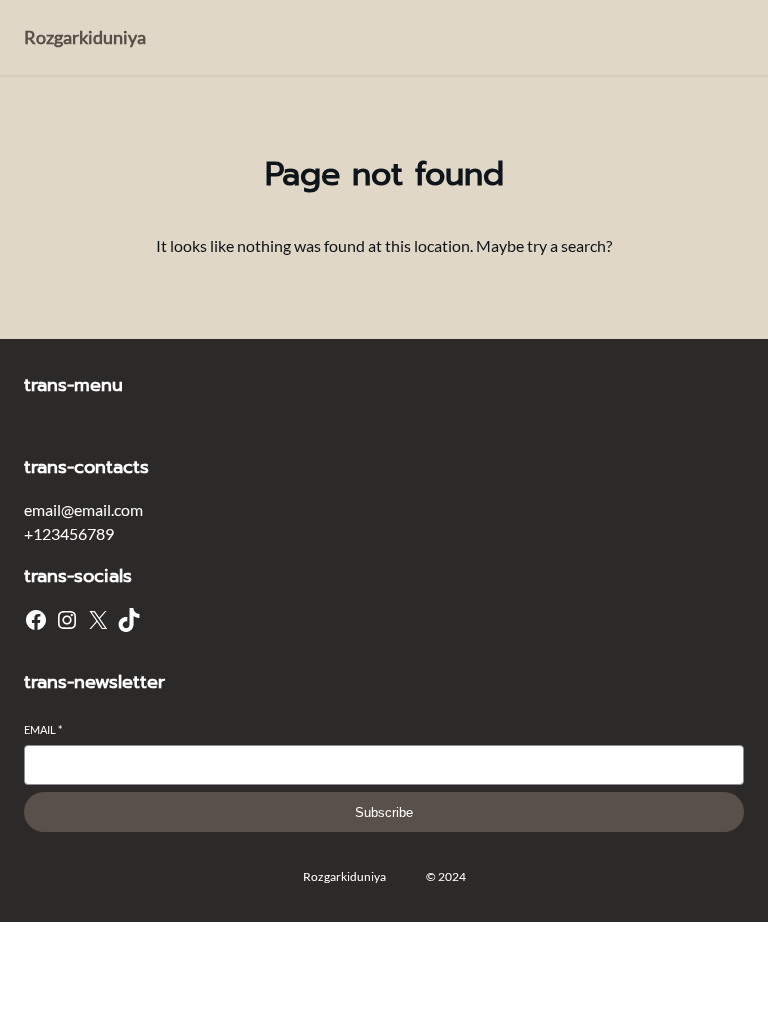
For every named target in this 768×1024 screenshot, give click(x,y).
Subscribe (384, 812)
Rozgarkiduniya (85, 37)
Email (43, 729)
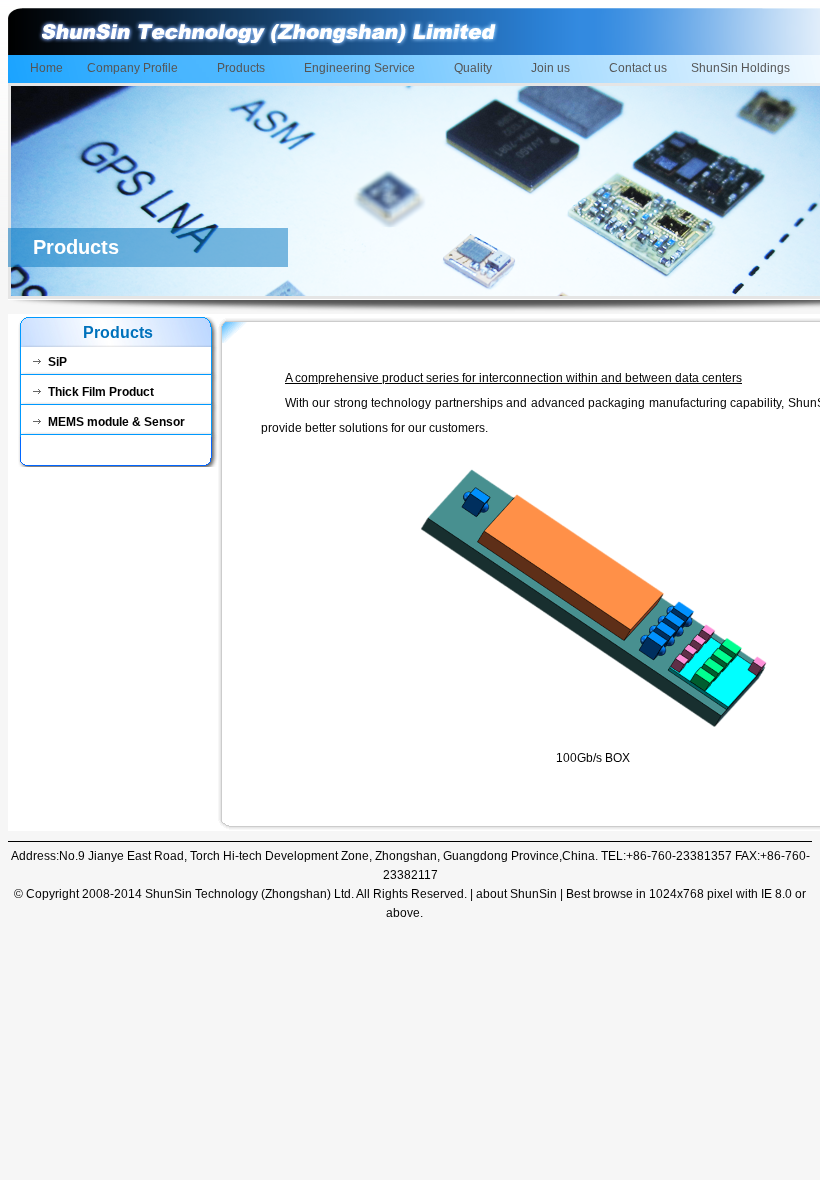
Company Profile (126, 69)
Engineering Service (353, 69)
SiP (57, 362)
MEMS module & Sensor (116, 422)
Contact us (638, 68)
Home (46, 68)
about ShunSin (516, 894)
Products (235, 69)
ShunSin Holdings (740, 68)
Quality (467, 69)
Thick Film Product (101, 392)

=== YOUR ASSIGNMENT ===
Please set down the records above verbatim, with each picture left out.

=== REPLY TO THE TASK ===
For every named target in this 768×1024 screenshot, give click(x,y).
Subscribe (384, 812)
Rozgarkiduniya (85, 37)
Email (43, 729)
Company Profile (126, 69)
Engineering Service (353, 69)
SiP (57, 362)
MEMS module & Sensor (116, 422)
Contact us (638, 68)
Home (46, 68)
about ShunSin (516, 894)
Products (235, 69)
ShunSin Holdings (740, 68)
Quality (467, 69)
Thick Film Product (101, 392)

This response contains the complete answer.